Now this precise conflict has hit the headlines in an amazing and symbolic case that simply has to end up in a high court, sooner rather than later, unless White House lawyers jump in and make changes.

The problem is that this story is making headlines, at this point, in Catholic and alternative, “conservative” news sources. Once again, we are in that strange era in which the defense of old-fashioned liberal values is suddenly “conservative.”

In this case, we are dealing with a news story — period. Here it is at LifeSiteNews.com, with material drawn from, ironically, the rather funky libertarian conservative Daily Caller.

The Obama administration’s HHS mandate may force the Catholic Little Sisters of the Poor to cease their U.S. operations, according to Sister Constance Carolyn Veit, the religious order’s communications director.

The Little Sisters currently provide group homes and daily care for the elderly poor in 30 U.S. cities.

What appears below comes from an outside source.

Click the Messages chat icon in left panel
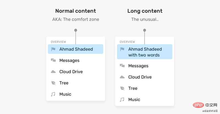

Sister Constance told The Daily Caller that the Little Sisters may not qualify for a religious exemption from ObamaCare’s requirement that employers provide coverage for contraceptives, sterilizations and abortion-causing drugs free of charge to female workers.

“We are not exempt from the [ObamaCare] mandate because we neither serve nor employ a predominantly Catholic population,” Constance said. ”We hire employees and serve/house the elderly regardless of race and religion, so that makes us ineligible for the exemption being granted churches.”

Catholic teaching forbids contraception, sterilization and abortion, but President Obama’s health-care overhaul law requires employers to offer services that cause all three to their employees without a co-pay. Failure to comply will result in fines of $100 a day per employee — even for religious orders like the Little Sisters whose members have taken vows of poverty.

“[I]t could be a serious threat to our mission in the U.S.,” said Sister Constance, “because we would never be able to afford to pay the fines involved. We have difficulty making ends meet just on a regular basis; we have no extra funding that would cover these fines.”

My point, in this post, is not to debate the HHS mandate itself. However, it is clear that, as currently worded, the Little Sisters of the Poor do not qualify for protection — for the same reason that the sisters walking in the footsteps of Mother Teresa do not qualify.

My point here is journalistic: Is this an interesting news story?

I would argue that it would be hard to imagine a more symbolic showdown than, literally, The United States vs. The Little Sisters of the Poor. That, friends and neighbors, is quite a headline. The fines hitting the various branches of this poverty-based religious order would, literally, be millions of dollars a year.

But this would never happen, right?

As it turns out, the Little Sisters of the Poor have previously been forced to leave other countries because of religious-liberty disputes.

“[A]s Little Sisters of the Poor, we are not strangers to religious intolerance,” Sister Constance wrote in a June 2012 essay for The Tablet, a Brooklyn-based Catholic newspaper. “Our foundress was born at the height of the French Revolution and established our congregation in its aftermath.”

“Our sisters have been forced to leave numerous countries, including China, Myanmar and Hungary, because of religious intolerance,” she wrote. “We pray that the United States will not be added to this list.”

Got news? Not yet.

Help your GetReligionistas look for the headlines in the mainstream press. This is a poignant news story, right?